# Written exercise
Copy the whole listing below word for word, leaving out the pictures.

# Provided material

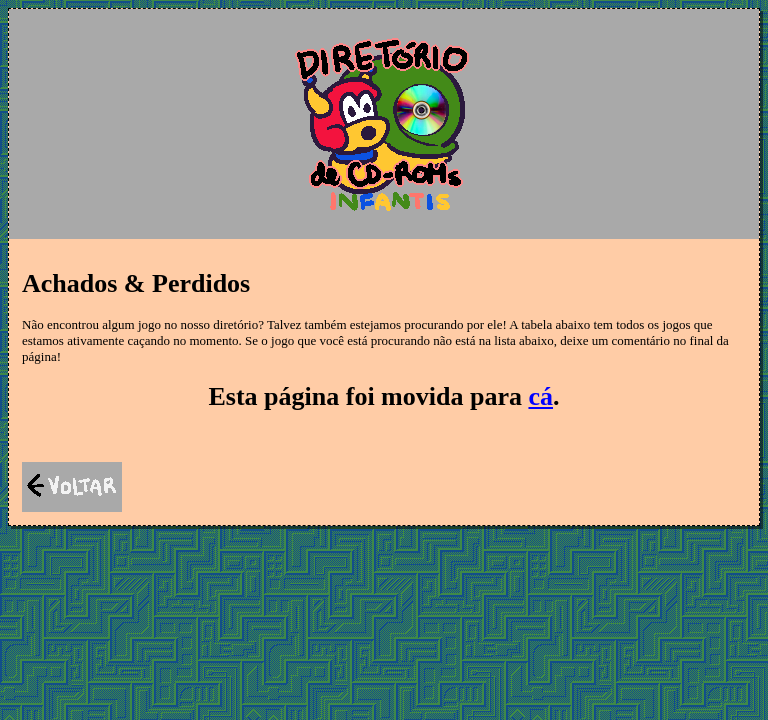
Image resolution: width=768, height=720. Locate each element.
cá (540, 396)
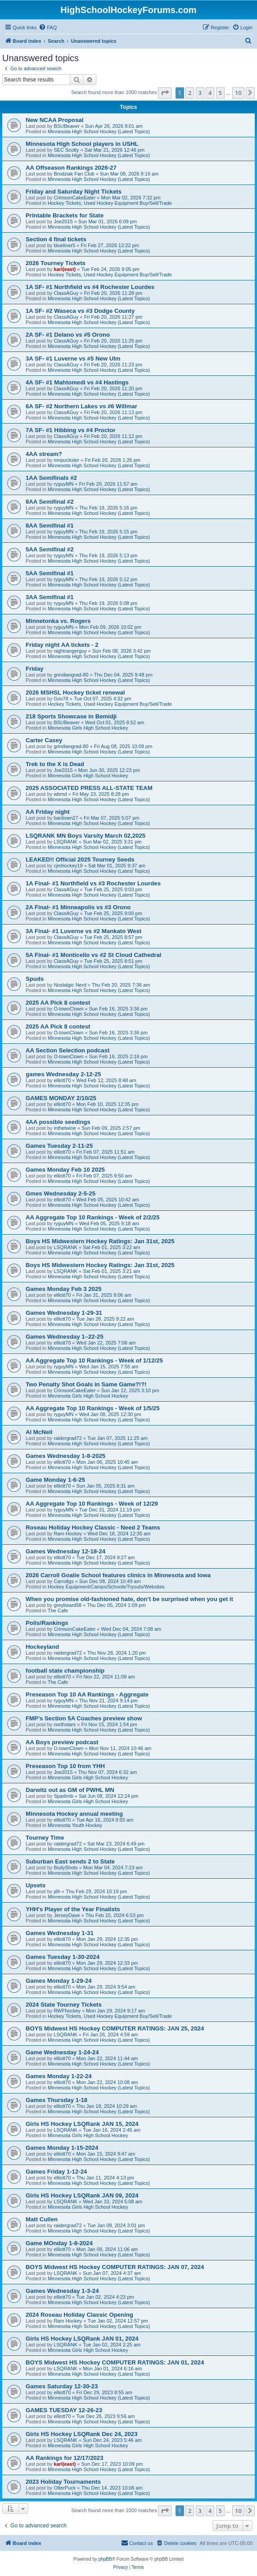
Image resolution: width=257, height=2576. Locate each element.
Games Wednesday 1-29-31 (64, 1312)
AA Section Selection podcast (67, 1050)
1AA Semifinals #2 (51, 477)
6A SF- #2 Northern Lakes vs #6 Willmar (81, 406)
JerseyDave (67, 1915)
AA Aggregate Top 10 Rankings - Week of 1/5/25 (93, 1408)
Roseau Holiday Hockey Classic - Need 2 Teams (93, 1527)
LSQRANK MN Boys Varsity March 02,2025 (85, 835)
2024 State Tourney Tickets (64, 2004)
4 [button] (210, 93)
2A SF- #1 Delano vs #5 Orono (68, 334)
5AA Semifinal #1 (50, 573)
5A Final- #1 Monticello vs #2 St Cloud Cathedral (93, 955)
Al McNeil (39, 1432)
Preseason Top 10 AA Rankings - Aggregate (87, 1694)
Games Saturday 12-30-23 (62, 2386)
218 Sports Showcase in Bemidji (71, 716)
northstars (65, 1724)
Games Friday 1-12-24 (56, 2171)
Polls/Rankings (47, 1623)
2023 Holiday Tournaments (63, 2481)
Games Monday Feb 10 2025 (65, 1169)
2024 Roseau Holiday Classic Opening (79, 2314)
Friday (35, 668)
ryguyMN (63, 484)
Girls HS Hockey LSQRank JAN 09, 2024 (82, 2195)
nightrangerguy (70, 651)
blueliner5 (64, 245)
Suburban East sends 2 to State (70, 1861)
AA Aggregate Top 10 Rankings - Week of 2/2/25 (93, 1217)
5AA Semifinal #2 (50, 549)
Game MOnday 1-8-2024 (59, 2243)
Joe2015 (63, 221)
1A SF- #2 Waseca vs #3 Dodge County (80, 310)
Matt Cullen (42, 2219)
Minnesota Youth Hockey (75, 1825)
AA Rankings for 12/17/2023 (65, 2457)
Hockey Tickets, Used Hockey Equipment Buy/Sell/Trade (110, 203)
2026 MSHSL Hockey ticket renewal (75, 692)
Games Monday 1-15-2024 (62, 2147)
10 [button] (238, 93)
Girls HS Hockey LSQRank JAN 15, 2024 (82, 2123)
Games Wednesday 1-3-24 (62, 2290)
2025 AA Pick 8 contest (58, 1002)
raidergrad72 (67, 1438)
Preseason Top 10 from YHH (65, 1766)
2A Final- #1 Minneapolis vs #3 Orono (78, 907)
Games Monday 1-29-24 (59, 1980)
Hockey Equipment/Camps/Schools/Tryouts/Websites (106, 1586)
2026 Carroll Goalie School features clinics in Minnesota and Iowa (118, 1575)
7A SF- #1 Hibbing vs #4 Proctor (71, 430)
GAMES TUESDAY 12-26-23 (64, 2410)
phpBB (105, 2559)
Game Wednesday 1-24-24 (62, 2052)
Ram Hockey (68, 1533)
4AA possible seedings (58, 1122)
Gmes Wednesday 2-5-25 (60, 1193)
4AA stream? (44, 454)
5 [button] (220, 93)
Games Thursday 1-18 (56, 2100)
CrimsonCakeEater (74, 197)
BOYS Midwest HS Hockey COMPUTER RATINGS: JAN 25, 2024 (115, 2028)
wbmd (60, 794)
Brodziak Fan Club (74, 173)
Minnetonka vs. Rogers (58, 621)
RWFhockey (67, 2010)
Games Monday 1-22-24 (59, 2076)
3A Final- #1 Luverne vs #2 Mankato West (83, 931)
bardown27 (66, 818)
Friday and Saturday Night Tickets (74, 191)
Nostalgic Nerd (70, 985)
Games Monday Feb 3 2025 (64, 1289)
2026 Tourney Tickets (56, 263)
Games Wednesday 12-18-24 (65, 1551)
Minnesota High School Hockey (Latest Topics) (99, 131)
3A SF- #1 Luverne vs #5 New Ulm (73, 358)
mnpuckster (66, 460)
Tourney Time (45, 1837)
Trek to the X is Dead (55, 764)
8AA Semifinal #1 (50, 525)
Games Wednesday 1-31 (60, 1933)
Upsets (35, 1885)
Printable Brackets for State (65, 215)
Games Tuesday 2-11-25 (59, 1145)
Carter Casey (44, 740)
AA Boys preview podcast (62, 1742)
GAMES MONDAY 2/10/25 (61, 1098)
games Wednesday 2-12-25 (63, 1074)
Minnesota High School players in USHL (82, 143)
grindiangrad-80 (71, 674)
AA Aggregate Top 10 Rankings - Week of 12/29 (92, 1503)
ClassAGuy (66, 293)
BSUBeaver (66, 126)
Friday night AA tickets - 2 (62, 644)
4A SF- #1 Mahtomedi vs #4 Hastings (77, 382)
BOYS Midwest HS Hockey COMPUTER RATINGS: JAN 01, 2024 (115, 2362)
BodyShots (65, 1867)
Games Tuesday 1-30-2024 (62, 1956)
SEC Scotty (66, 150)
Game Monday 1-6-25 (55, 1479)
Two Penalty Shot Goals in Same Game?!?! (86, 1384)
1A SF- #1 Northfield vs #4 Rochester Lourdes (90, 287)
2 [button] (189, 93)
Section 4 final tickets (56, 239)
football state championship (65, 1670)
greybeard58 (67, 1605)
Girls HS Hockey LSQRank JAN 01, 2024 (82, 2338)
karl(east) (65, 269)
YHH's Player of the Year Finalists (73, 1909)
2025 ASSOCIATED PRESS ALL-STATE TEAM (89, 788)
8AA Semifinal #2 (50, 501)
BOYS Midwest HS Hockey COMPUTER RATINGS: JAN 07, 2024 (115, 2267)
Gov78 (61, 698)
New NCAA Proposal (54, 120)
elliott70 (62, 1080)
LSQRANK (65, 841)
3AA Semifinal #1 (50, 597)
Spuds (35, 978)
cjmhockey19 (68, 865)
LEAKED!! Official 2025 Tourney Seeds (80, 859)
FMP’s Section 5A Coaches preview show (84, 1718)
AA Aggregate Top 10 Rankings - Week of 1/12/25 (94, 1360)
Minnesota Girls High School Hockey (88, 728)
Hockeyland (42, 1646)
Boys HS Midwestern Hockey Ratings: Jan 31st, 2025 (100, 1241)
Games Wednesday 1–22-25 (65, 1336)
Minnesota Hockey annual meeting (74, 1813)
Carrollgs (63, 1581)
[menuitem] (48, 27)
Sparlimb (63, 1796)
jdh (57, 1891)
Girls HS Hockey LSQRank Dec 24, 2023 (82, 2434)
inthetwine (65, 1128)
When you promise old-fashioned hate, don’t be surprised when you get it (129, 1599)
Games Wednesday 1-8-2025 (65, 1456)
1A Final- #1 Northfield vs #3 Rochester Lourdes (93, 883)
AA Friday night (48, 811)
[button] (164, 92)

# Answer to the task
Image resolution: width=768, height=720. Locate each element.
cá (540, 396)
Image resolution: width=257, height=2576. Locate each element.
Games Wednesday 1-29-31 (64, 1312)
AA Section Selection podcast (67, 1050)
1AA Semifinals #2 (51, 477)
6A SF- #2 Northern Lakes vs #6 Willmar (81, 406)
JerseyDave (67, 1915)
AA Aggregate Top 10 Rankings - Week of 1/5/25 (93, 1408)
Roseau Holiday Hockey Classic - Need 2 Teams (93, 1527)
LSQRANK MN Boys Varsity March 02,2025 (85, 835)
2024 State Tourney Tickets (64, 2004)
4 [button] (210, 93)
2A SF- #1 Delano vs #5 Orono (68, 334)
5AA Semifinal #1 (50, 573)
5A Final- #1 Monticello vs #2 St Cloud Cathedral (93, 955)
Al McNeil (39, 1432)
Preseason Top 10 AA Rankings - Aggregate (87, 1694)
Games Saturday 12-30-23 (62, 2386)
218 Sports Showcase in Bemidji (71, 716)
northstars (65, 1724)
Games Friday 1-12-24 (56, 2171)
Polls/Rankings (47, 1623)
2023 Holiday Tournaments (63, 2481)
Games Monday Feb 10 2025 (65, 1169)
2024 Roseau Holiday Classic Opening (79, 2314)
Friday (35, 668)
ryguyMN (63, 484)
Girls HS Hockey LSQRank JAN 09, 2024 (82, 2195)
nightrangerguy (70, 651)
blueliner5 (64, 245)
Suburban East sends 2 to State (70, 1861)
AA Aggregate Top 10 Rankings - Week of 2/2/25 (93, 1217)
5AA Semifinal #2 (50, 549)
Game MOnday 1-8-2024 (59, 2243)
Joe2015 (63, 221)
1A SF- #2 Waseca vs #3 Dodge County (80, 310)
Matt Cullen (42, 2219)
Minnesota Youth Hockey (75, 1825)
AA Rankings for 12/17/2023 (65, 2457)
Hockey Tickets, Used Hockey Equipment Buy/Sell/Trade (110, 203)
2026 MSHSL Hockey ticket renewal (75, 692)
Games Monday 1-15-2024 (62, 2147)
10 [button] (238, 93)
Girls HS Hockey LSQRank JAN 15, 2024 (82, 2123)
Games Wednesday 1-3-24 (62, 2290)
2025 AA Pick 8 contest (58, 1002)
raidergrad72 (67, 1438)
Preseason Top 10 from YHH (65, 1766)
2A Final- #1 Minneapolis vs #3 Orono (78, 907)
Games Monday 1-29-24 (59, 1980)
Hockey Equipment/Camps/Schools/Tryouts/Websites (106, 1586)
2026 Carroll Goalie School features clinics in Minnesota and Iowa (118, 1575)
7A SF- #1 Hibbing vs #4 Proctor (71, 430)
GAMES TUESDAY 12-26-23 (64, 2410)
phpBB (105, 2559)
Game Wednesday 1-24-24 (62, 2052)
Ram Hockey (68, 1533)
4AA possible seedings (58, 1122)
Gmes Wednesday 2-5-25 (60, 1193)
4AA stream? (44, 454)
5 [button] (220, 93)
Games Thursday 1-18 (56, 2100)
CrimsonCakeEater (74, 197)
BOYS Midwest HS Hockey COMPUTER RATINGS: JAN 25, 2024 (115, 2028)
wbmd (60, 794)
Brodziak Fan Club (74, 173)
Minnetonka vs. Rogers (58, 621)
RWFhockey (67, 2010)
Games Monday 1-22-24 (59, 2076)
3A Final- #1 Luverne vs #2 Mankato West (83, 931)
bardown27 (66, 818)
Friday and Saturday Night Tickets (74, 191)
Nostalgic Nerd (70, 985)
Games Monday Feb 3 2025 (64, 1289)
2026 Tourney Tickets (56, 263)
Games Wednesday 12-18-24 (65, 1551)
Minnesota High School Hockey (Latest Topics) (99, 131)
3A SF- #1 Luverne vs #5 New Ulm (73, 358)
mnpuckster (66, 460)
Tourney Time (45, 1837)
Trek to the X is Dead (55, 764)
8AA Semifinal #1 (50, 525)
Games Wednesday 1-31 (60, 1933)
Upsets (35, 1885)
Printable Brackets for State (65, 215)
Games Tuesday 2-11-25 (59, 1145)
Carter Casey (44, 740)
AA Boys preview podcast (62, 1742)
GAMES MONDAY 2/10/25 (61, 1098)
games Wednesday 2-12-25 (63, 1074)
Minnesota High School players in USHL (82, 143)
grindiangrad-80 (71, 674)
AA Aggregate Top 10 Rankings - Week of 12/29 (92, 1503)
ClassAGuy (66, 293)
BSUBeaver (66, 126)
Friday night AA tickets - 2 (62, 644)
4A SF- #1 Mahtomedi vs #4 Hastings (77, 382)
BOYS Midwest HS Hockey COMPUTER RATINGS: JAN 01, 2024 (115, 2362)
BodyShots (65, 1867)
Games Tuesday 1-30-2024 (62, 1956)
SEC Scotty (66, 150)
Game Monday 1-6-25 (55, 1479)
Two Penalty Shot Goals in Same Game?!?! (86, 1384)
1A SF- #1 Northfield vs #4 Rochester Lourdes (90, 287)
2 [button] (189, 93)
Section 4 final tickets (56, 239)
football state championship (65, 1670)
greybeard58 (67, 1605)
Girls HS Hockey LSQRank JAN 01, 2024 (82, 2338)
karl(east) (65, 269)
YHH's Player of the Year Finalists (73, 1909)
2025 ASSOCIATED PRESS ALL-STATE TEAM (89, 788)
8AA Semifinal #2 (50, 501)
BOYS Midwest HS Hockey COMPUTER RATINGS: JAN 07, 2024 (115, 2267)
Gov78 (61, 698)
New NCAA Proposal (54, 120)
elliott70 (62, 1080)
LSQRANK (65, 841)
3AA Semifinal #1 (50, 597)
Spuds (35, 978)
cjmhockey19 (68, 865)
LEAKED!! Official 2025 Tourney Seeds (80, 859)
FMP’s Section 5A Coaches preview show (84, 1718)
AA Aggregate Top 10 Rankings - Week of 1/12/25 (94, 1360)
Minnesota Girls High School Hockey (88, 728)
Hockeyland (42, 1646)
Boys HS Midwestern Hockey Ratings: Jan 31st, 2025 (100, 1241)
Games Wednesday 1–22-25 (65, 1336)
Minnesota Hockey annual meeting (74, 1813)
Carrollgs (63, 1581)
[menuitem] (48, 27)
Sparlimb (63, 1796)
jdh (57, 1891)
Girls HS Hockey LSQRank Dec 24, 2023 (82, 2434)
inthetwine (65, 1128)
When you promise old-fashioned hate, don’t be surprised when you get it (129, 1599)
Games Wednesday 1-8-2025 (65, 1456)
1A Final- #1 Northfield vs #3 Rochester Lourdes (93, 883)
AA Friday night (48, 811)
[button] (164, 92)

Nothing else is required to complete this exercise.